Records of western travellers to the region in the 19th century also give good accounts of what traditional markets were like. George Finlayson, a surgeon and naturalist attached to the Crawfurd Mission to Siam and Vietnam in 1821-1822, gave an account of the principal market in Huế, which he visited on 3rd October 1822, as follows:
“It consists of a spacious street about a mile in length, with shops on either side of the whole of its length. Many of the shops are mere paltry huts, made of palm leaves; the rest are more substantial houses, constructed chiefly of wood, and have tile or thatched roofs. Here also, the poverty of the shops was particularly striking. A very large proportion contained nothing but shreds of gilt and coloured paper used in religious ceremonies and at funerals. Chinese porcelain, of a coarse description; fans, lacquered boxes, Chinese fans, silks, and crapes, the two latter in small quantity; medicines without number, coarse clothes made up, large hats made of palm-leaf, and a sort of jacket of the same material; rice, pulse, and fruit; sago … were the common articles exposed for sale. There were but few, and those very coarse articles of manufactured iron, as nails, hatches, and chisels, which bore a high price …” (George Finlayson 1826: 371-2).

DSCN0718
Ceramics and pottery shop, from Ký Họa Về Đông Dương: Nam Kỳ, 2015, p.57. British Library, OIJ.915.97

The British Library is fortunate to hold some items which depict Vietnamese markets at the beginning of the 20th century. The three-volume set of Introduction générale a l’étude de la technique du peuple annamite by Henri Oger, published in Paris in 1909 (Or. TC 4) has detailed and informative drawings of daily activities of the Vietnamese in and around Hà Nội in the first decade of the 20th century. In addition to this finely illustrated item, the Ký Họa Về Đông Dương: Nam Kỳ (OIJ.915.97) depicts daily life activities of the Vietnamese in the Gia Định-Sài Gòn area in the 1920’s-1930’s. The item in our collection is a 2015 re-publication of the Monographie Dessinée de L’Indochine: Cochinchine, first published in Paris in 1930. It is a collection of beautiful drawings from the Gia Định School of Drawings (Trường vẽ Gia Định or Ecole de Dessin, founded in 1913, the predecessor of the present University of Fine Arts, Hồ Chí Minh City).

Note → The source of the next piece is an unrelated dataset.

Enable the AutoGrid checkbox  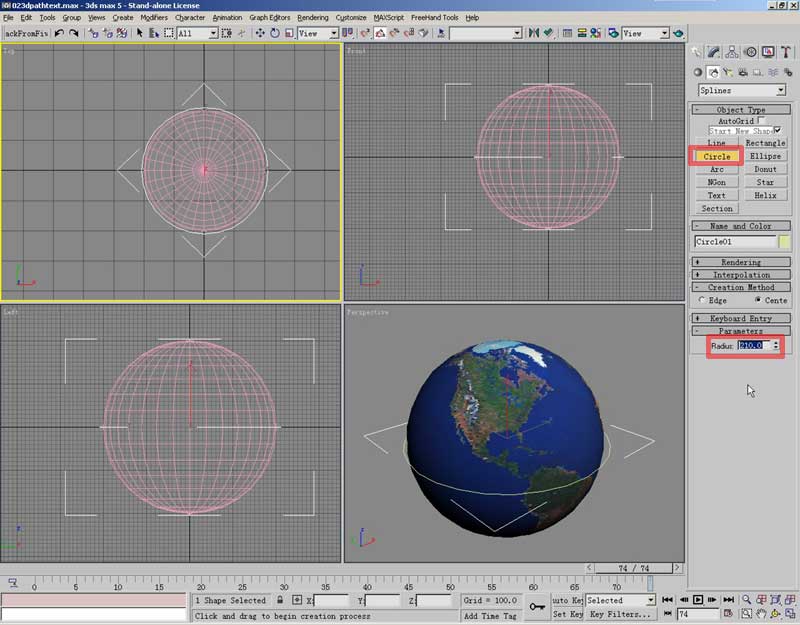[x=762, y=120]
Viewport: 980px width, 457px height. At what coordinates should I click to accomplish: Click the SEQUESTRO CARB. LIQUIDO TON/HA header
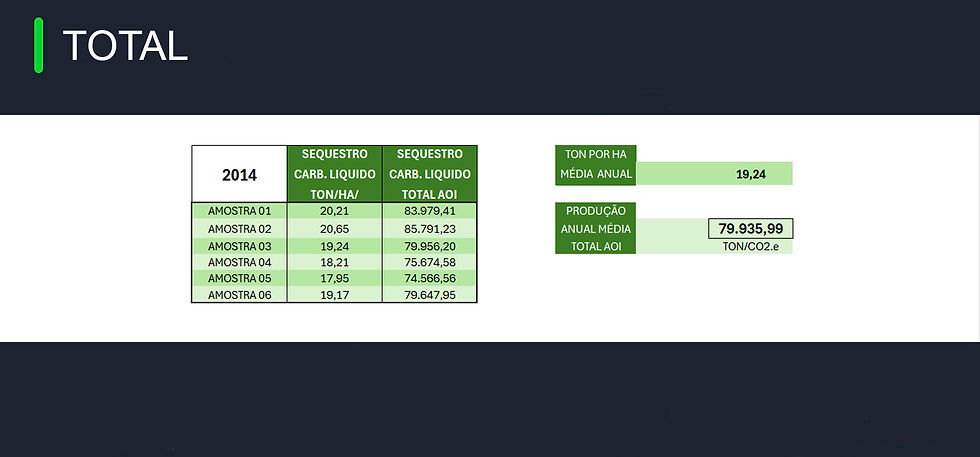coord(334,174)
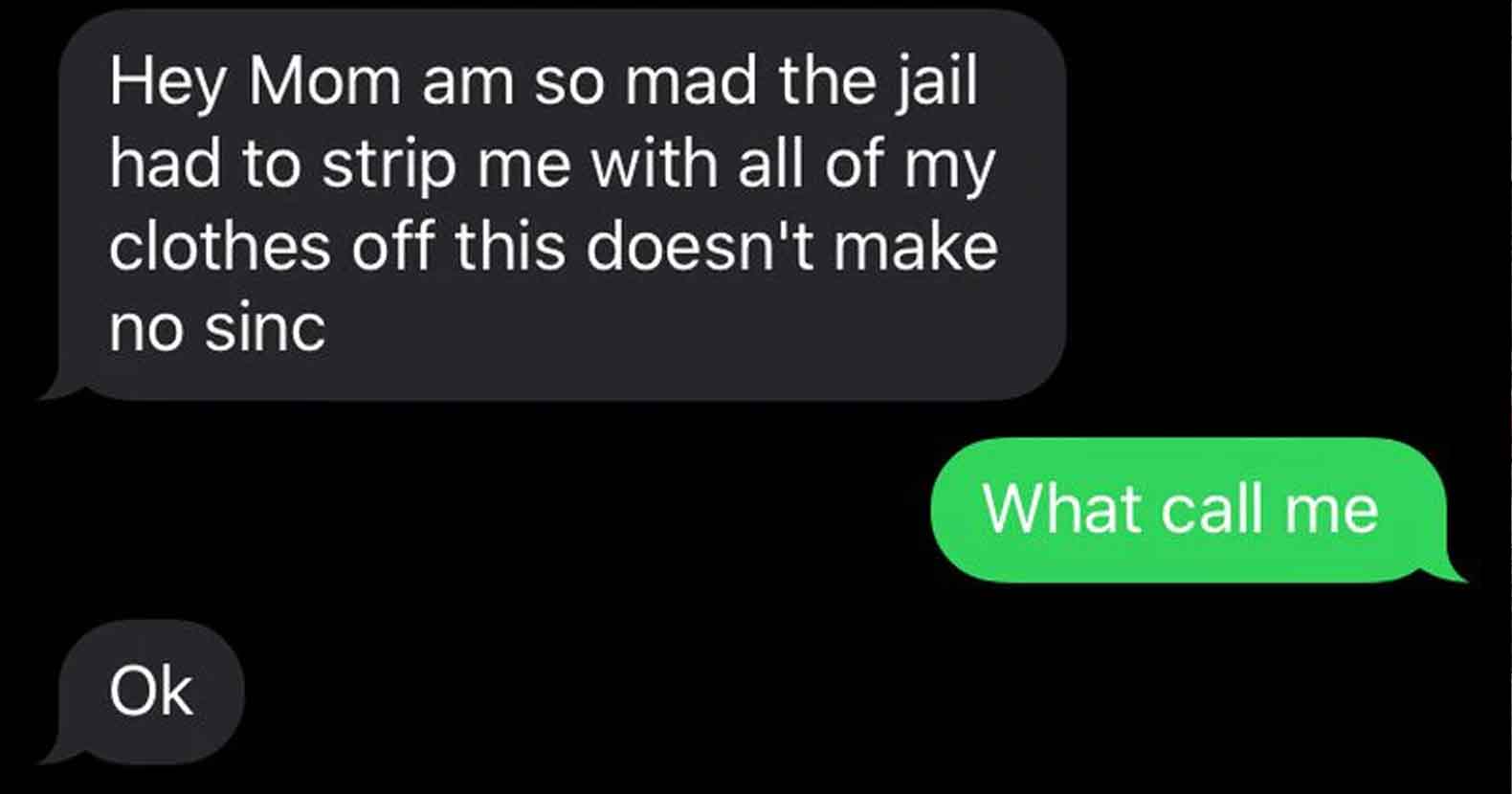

Both items are wonderful historical records of the lives of Vietnamese commoners at the turn of the 20th century.

Further reading:
George Finlayson, The Mission to Siam and Hue, the Capital of Cochin China in the years 1821-2. London: John Murray, 1826.
Henri Oger, Introduction générale a l’étude de la technique du peuple annamite. Paris: Geuthner Librarie-Éditeur, [1909].
Hưu Ngọc, Wandering through Vietnamese Culture. Hanoi: Thế Giới, 2012.
Ký Họa Về Đông Dương: Nam Kỳ. TP. Hồ Chí Minh : Nhà xuất bản văn hóa văn nghệ, 2015.
Trịnh Khắc Mạnh. Chợ truyền thống Việt Nam qua tư liệu văn bia. Hà Nội: Khoa học xã hội, 2015.